Amidst reports of gunfire, a homegrown controversy over breakaway South Ossetia's de facto presidential election on November 30 threatened to degenerate into violence.
To most of the outside world, the November 13 poll in South Ossetia was illegitimate to begin with, but it sparked a major power struggle. Alla Jioyeva, a onetime education minister, has claimed the presidency following a runoff that gave her over 56 percent of the vote.
But the Kremlin-backed candidate Anatoliy Bibilov, alleging funny business, wasn't buying it. Bibilov petitioned the region's de facto Supreme Court to throw out the results. On November 29, the court complied, with the de facto parliament setting a fresh election date in March 2012.
Jioyeva, however, went ahead and set up a "state council," and headed with her supporters (numbering in the high several hundreds, according to Russia's RIA Novosti) out into the streets of Tskhinvali, South Ossetia's capital, to protest the court's decision.
In response, the de facto government led by Eduard Kokoity accused Jioyeva of attempts to stage a "color revolution" -- an event portrayed within South Ossetia as the ultimate in dastardly deeds -- and threatened to take retaliatory measures. Apparently, those were limited to guards firing into the air as the Joiyeva crowd approached the de facto government headquarters, and tried to enter the region's de facto Central Election Commission.
Jioyeva, at last report, has given Kokoity one day to "resolve the situation," and dispatched a plea to Russian President Dmitry Medvedev and Prime Minister Vladimir Putin not to allow South Ossetia to plunge into civil war.
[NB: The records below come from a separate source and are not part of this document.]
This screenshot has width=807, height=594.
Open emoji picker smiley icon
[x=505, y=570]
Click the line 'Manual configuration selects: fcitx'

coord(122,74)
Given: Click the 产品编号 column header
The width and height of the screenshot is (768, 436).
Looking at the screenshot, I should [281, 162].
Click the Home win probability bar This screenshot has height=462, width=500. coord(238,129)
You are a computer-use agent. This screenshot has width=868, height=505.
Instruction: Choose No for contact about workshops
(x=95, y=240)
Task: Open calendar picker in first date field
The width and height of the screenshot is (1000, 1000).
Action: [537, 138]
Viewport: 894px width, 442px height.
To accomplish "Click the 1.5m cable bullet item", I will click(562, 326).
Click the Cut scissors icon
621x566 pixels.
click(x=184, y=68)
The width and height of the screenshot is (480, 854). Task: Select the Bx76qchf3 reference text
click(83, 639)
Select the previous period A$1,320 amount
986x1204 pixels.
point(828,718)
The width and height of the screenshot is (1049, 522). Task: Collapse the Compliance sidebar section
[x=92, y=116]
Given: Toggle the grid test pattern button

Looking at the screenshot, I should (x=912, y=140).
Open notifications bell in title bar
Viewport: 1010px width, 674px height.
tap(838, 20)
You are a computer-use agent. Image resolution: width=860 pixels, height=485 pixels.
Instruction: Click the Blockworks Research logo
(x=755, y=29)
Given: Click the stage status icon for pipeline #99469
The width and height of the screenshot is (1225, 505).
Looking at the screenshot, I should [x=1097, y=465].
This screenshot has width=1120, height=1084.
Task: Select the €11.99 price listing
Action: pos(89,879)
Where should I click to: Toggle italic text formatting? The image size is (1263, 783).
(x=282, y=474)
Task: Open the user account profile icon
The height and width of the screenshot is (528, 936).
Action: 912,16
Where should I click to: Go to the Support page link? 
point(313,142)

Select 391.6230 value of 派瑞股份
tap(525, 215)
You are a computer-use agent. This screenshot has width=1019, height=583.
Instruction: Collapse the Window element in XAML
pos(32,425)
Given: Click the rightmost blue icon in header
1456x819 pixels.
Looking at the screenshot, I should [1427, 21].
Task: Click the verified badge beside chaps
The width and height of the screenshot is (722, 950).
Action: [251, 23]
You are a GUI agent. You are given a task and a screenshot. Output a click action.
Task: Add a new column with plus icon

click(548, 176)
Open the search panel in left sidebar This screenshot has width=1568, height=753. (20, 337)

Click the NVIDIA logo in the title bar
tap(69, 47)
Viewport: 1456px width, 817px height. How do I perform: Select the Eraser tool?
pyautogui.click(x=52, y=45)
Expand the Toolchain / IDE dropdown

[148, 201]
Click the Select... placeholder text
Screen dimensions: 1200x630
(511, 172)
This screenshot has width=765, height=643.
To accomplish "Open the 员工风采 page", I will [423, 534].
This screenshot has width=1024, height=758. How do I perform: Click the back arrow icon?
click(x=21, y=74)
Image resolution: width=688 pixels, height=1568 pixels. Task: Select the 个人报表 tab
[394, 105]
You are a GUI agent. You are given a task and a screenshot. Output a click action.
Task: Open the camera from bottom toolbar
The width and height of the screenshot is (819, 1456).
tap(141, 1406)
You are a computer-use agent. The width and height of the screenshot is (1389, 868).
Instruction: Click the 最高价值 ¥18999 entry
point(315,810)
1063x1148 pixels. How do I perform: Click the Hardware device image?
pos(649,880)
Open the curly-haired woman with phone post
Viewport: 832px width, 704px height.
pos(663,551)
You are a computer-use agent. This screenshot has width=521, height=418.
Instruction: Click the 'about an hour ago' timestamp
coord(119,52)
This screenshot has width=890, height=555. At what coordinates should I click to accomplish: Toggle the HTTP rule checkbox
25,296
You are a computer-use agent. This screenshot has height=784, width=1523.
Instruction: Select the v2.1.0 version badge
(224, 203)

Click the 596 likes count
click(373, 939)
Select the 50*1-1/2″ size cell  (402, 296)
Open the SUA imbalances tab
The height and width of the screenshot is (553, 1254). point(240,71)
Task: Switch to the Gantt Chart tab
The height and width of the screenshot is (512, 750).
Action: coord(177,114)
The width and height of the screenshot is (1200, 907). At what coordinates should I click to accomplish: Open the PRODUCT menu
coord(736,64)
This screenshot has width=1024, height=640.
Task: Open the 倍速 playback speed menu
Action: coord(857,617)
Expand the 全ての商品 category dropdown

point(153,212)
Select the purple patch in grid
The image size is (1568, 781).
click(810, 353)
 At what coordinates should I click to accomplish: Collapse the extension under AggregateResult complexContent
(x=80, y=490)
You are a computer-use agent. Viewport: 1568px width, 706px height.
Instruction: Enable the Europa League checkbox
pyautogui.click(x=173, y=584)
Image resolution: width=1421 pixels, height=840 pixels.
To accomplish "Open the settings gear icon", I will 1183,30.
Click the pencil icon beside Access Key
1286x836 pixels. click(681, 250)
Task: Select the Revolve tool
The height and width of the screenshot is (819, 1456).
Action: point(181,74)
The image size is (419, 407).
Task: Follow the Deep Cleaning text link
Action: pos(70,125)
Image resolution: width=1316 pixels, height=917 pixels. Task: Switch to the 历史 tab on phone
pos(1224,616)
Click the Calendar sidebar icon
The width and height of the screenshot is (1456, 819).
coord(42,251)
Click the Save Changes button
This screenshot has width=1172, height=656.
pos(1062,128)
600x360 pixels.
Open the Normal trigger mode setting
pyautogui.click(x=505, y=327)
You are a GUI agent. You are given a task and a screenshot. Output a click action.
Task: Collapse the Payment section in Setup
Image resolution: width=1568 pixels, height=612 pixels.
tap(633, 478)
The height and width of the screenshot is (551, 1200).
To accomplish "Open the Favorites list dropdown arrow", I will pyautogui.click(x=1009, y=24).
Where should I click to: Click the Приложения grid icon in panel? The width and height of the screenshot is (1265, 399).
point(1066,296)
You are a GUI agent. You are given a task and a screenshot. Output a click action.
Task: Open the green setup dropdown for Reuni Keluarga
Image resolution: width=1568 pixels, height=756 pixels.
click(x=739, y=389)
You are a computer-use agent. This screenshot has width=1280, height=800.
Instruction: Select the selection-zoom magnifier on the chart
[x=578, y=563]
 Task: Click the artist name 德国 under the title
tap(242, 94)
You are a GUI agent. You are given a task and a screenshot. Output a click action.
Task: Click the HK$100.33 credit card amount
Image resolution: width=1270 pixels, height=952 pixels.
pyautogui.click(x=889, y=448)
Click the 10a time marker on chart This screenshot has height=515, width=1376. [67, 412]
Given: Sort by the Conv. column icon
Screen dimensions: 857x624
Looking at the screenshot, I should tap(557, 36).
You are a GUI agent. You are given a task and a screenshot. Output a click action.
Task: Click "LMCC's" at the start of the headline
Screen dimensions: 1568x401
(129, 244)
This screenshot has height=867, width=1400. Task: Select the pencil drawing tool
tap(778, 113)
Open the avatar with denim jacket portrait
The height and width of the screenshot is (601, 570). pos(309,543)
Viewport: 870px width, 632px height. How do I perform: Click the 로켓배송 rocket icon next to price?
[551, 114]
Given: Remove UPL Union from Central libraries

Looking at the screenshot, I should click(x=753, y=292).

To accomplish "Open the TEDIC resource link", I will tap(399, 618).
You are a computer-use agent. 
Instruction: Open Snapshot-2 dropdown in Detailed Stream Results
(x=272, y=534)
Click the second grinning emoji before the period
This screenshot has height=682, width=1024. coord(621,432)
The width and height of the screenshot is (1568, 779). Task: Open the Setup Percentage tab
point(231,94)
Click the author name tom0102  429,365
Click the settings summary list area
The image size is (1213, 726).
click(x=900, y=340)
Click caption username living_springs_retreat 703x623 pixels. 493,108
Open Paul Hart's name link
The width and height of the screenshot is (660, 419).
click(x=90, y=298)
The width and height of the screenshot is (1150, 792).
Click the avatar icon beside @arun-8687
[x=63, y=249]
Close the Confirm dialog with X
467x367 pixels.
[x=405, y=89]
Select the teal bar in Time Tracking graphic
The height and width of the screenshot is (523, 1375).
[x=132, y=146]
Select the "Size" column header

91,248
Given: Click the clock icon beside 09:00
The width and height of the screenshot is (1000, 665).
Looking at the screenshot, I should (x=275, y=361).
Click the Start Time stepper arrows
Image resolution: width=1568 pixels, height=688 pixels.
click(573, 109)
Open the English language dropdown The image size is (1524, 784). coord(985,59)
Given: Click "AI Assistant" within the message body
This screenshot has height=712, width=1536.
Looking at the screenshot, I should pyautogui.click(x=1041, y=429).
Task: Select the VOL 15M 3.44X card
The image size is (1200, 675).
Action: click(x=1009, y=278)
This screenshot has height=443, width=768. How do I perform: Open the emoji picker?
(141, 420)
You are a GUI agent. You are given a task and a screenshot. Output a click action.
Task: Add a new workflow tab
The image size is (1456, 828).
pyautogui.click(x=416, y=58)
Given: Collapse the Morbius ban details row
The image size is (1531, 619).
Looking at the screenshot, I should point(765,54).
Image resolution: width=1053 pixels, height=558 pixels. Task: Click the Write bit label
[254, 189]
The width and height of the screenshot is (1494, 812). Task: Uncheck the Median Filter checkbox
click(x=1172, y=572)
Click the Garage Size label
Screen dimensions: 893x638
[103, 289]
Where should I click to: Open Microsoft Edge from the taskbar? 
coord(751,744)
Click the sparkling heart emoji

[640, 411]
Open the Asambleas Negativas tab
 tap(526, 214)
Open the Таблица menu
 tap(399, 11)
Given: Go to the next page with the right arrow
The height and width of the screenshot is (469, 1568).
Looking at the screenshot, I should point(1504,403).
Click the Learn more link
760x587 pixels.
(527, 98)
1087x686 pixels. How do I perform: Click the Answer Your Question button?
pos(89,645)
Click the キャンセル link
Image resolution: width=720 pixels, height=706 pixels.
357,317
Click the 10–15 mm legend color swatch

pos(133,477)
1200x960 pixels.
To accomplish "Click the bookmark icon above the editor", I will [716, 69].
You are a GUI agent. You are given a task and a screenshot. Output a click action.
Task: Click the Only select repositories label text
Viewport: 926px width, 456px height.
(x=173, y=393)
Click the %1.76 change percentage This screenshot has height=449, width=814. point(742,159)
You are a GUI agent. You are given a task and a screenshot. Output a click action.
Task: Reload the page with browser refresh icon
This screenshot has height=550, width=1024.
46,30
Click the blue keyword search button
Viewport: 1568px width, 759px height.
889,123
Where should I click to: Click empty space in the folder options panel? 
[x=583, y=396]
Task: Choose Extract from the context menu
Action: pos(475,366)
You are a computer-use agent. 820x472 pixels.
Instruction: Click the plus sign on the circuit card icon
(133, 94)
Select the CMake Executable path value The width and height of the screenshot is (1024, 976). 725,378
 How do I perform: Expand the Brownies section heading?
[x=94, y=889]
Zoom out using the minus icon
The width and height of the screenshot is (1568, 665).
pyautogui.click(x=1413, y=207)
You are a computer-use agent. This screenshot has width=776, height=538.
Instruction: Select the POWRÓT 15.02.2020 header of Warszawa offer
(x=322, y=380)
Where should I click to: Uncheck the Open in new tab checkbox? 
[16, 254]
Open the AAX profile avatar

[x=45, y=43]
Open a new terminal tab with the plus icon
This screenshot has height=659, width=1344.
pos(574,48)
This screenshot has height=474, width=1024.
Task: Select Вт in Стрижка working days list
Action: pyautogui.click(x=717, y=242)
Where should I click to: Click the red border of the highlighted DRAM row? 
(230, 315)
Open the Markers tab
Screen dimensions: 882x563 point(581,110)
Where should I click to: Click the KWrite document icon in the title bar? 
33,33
Bibilov, meanwhile, has expressed willingness to sit down and talk.
Granted, since the 2008 war with Georgia, Russia has styled itself as the protector and promoter of South Ossetia’s independence, but it's not exactly a disinterested international election observer in this situation. The Kremlin has called on all sides in the “young republic” to respect the decision that cancelled the election results -- a decision that just happens to favor its man, Bibilov.
Touchée, Jioyeva? Looks like not yet.
Giorgi Lomsadze is a journalist based in Tbilisi, and author of Tamada Tales.